Obummer is a political hack , this just re-enforces that!
So, why is it no one else in the MSM will tell us this? Do they lack brains, or moral courage?
Even FDR didn't approve of unions in the public sector. In 1937 he wrote to the head of the public employees union:
"All Government employees should realize that the process of collective bargaining, as usually understood, cannot be transplanted into the public service. It has its distinct and insurmountable limitations when applied to public personnel management. The very nature and purposes of Government make it impossible for administrative officials to represent fully or to bind the employer in mutual discussions with Government employee organizations. The employer is the whole people, who speak by means of laws enacted by their representatives in Congress."
As I see it, the problem is an incestuous relationship between elected officials and the heads of unions of the people who work for them. In California the governor who was recalled, Gray Davis, took $600,000 from the prison guards union and immediately upon taking office as governor gave them a budget-busting increase in pay and retirement benefits.
Yes, the underfunding of the public employees pension funds is a problem now with the worst yet to come.

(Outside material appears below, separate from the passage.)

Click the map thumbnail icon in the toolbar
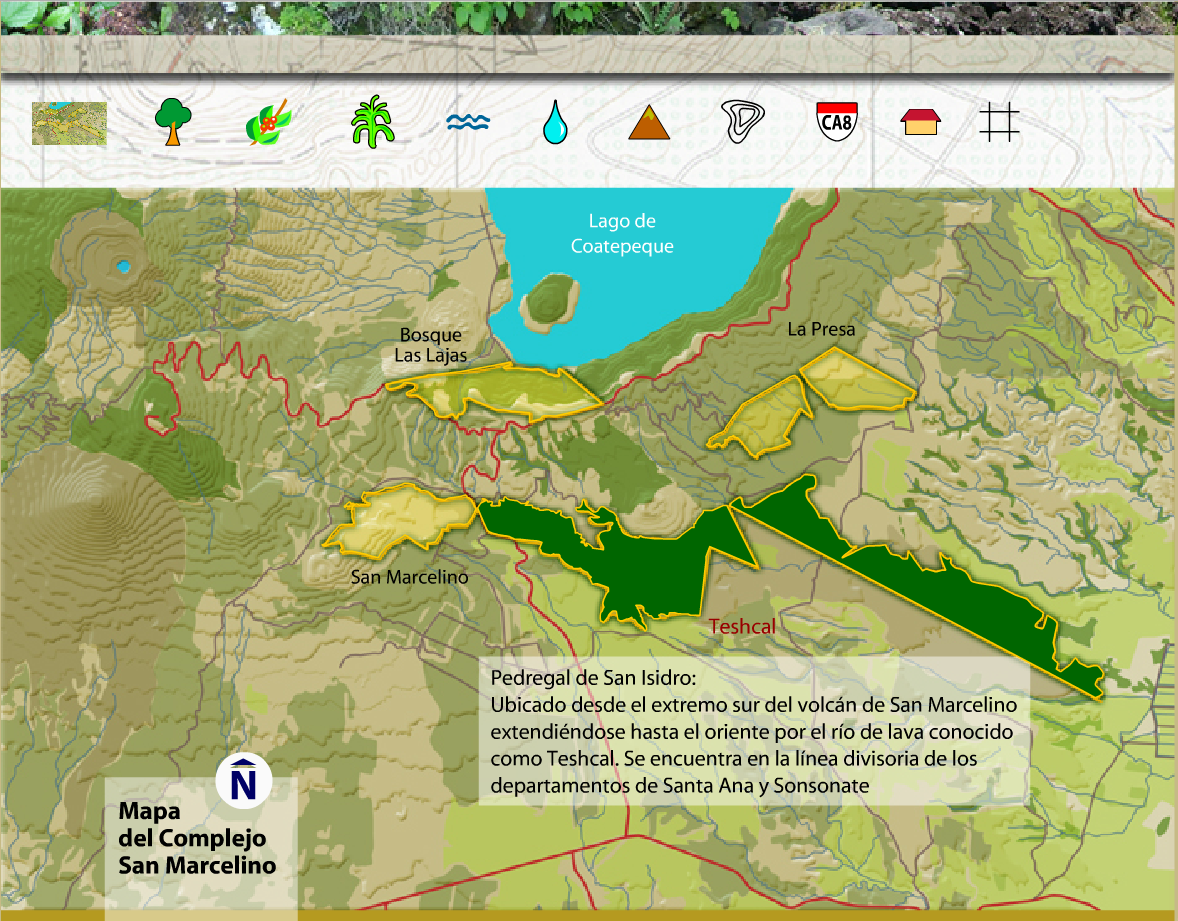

I have forgotten which state it was (Ohio maybe?), but one of the states will have 80% of its budget going to state employee pension funds in just a few years! That is clearly unsustainable.
The future tax burdens of today's young adults are going to be unbelievable. With the retirements of the Baby Boomers, there will be about 1 person retired on Social Security for every two workers having to support him. Add to that the costs of Medicare, Medicaid, and ObamaCare on the young and then the state underfunded pension fund liabilities and every young worker is clearly going to be a wage slave to government. Or, they can rebel en masse. I am pretty sure they will be driven to doing so, no matter their government school indoctrinations.